Насильно твоя - Екатерина Ромеро

Я больше не плачу, мне надо быть сильной и сегодня меня выписывают. Я знаю, что завтра приедет юрист и нас официально разведут, я даже смогу вернуть свою девичью фамилию, вот только мне грустно. Словно то, что мы так старательно строили с Волком сейчас вот-вот рассыпется.
— Как он?
Спрашиваю у Влада, который приехал меня забрать.
— Дома. Существует. Что-то передать?
— Нет. Не надо.
Я стою на крыльце больницы с пакетом вещей в руках. Рядом Анютка мельтешит и кажется, все правильно. Влад отвезет нас туда, куда я скажу, куда пожелаю, и я больше никогда не увижу Волка.
Я это знаю, я прямо кожей это чувствую, что если сейчас уеду, наши судьбы разойдутся, и Роман окончательно отпустит меня на свободу, которую я так просила.
— Куда едем, Илана?
Спрашивает Влад, а я ответить не могу и не потому, что еще речь не полностью восстановила, а просто потому, что сама не знаю.
Где мой дом, где мое счастье настоящее и где на самом деле я хочу быть? Где посыпаться, где любить, воспитывать ребенка и творить.
Искать чужое место я не хочу, мой отцовский дом… он уже давно не мой, да и от него остались одни только угли, нет. Я смотрю на пролетающие снежинки за стеклом и понимаю, что мой дом — это не что-то конкретное, мой дом — это Волк.
Он и был всегда моим домом, пристанищем, моей защитой и теперь я хочу сбежать из дома, как маленькая обиженная девочка, вот только смысл мне уже обижаться, да и за что?
За все, что Роман мне сделал, я уже давно его простила и для меня никакая не новость, что дочь он не хотел отдавать, так как это единственный ребенок Романа, которого он так любит, которго не бросил даже тогда, когда я была на грани смерти.
— Илана, в аэропорт или на вокзал?
Уточняет Влад, когда даже спустя минуту я не указываю локацию и распахнув губы я выговариваю единственно правильное, чего на самом деле хочу:
— Домой.
Глава 40
«Когда Волк прикасается своими губами к моим, от неожиданности я вся замираю.
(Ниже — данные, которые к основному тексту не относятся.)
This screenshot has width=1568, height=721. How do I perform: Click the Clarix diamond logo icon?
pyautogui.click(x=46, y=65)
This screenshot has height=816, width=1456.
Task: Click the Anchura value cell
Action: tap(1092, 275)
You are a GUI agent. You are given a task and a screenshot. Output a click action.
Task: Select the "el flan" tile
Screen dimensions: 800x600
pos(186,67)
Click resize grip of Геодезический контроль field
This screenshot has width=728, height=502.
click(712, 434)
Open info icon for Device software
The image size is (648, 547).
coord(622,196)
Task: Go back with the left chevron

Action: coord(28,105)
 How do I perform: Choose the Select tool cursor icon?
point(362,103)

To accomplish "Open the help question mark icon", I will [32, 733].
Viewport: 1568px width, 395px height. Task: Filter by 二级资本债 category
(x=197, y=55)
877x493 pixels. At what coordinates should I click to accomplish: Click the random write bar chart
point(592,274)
Господи, мне кажется, что я даже целоваться не умею и сейчас делаю что-то неправильно.
Мужчина целует меня прямо в губы. Напористо и горячо, слегка царапая своей щетиной. У меня нет шанса на отказ. Он слишком силен.
Я ожидаю, что сразу же боль последует, но ее нет. Вместо этого… внизу живота что-то тянет, а в трусиках разгорается настоящий пожар. Мое сердце так быстро стучит. От испуга, жара, а еще… желания.
В нос тут же ударяет аромат мужчины, и это наверняка гормоны, но я как безумная вдыхаю его. Он дурманит меня. Кружит голову. Заставляет ему подчиняться. Всецело.
Кажется, я даже себе не признавалась, что хотела, чтобы Волк поцеловал меня. Очень бы хотела. Наверное, я сошла с ума, но до дикости хотела получить хоть каплю ласки этого жестокого зверя. Не тогда, когда он пьян. Не тогда, когда взбешен и хочет сделать больно. А тогда, когда видит, что это я. Та самая девушка, которая носит под сердцем его малыша.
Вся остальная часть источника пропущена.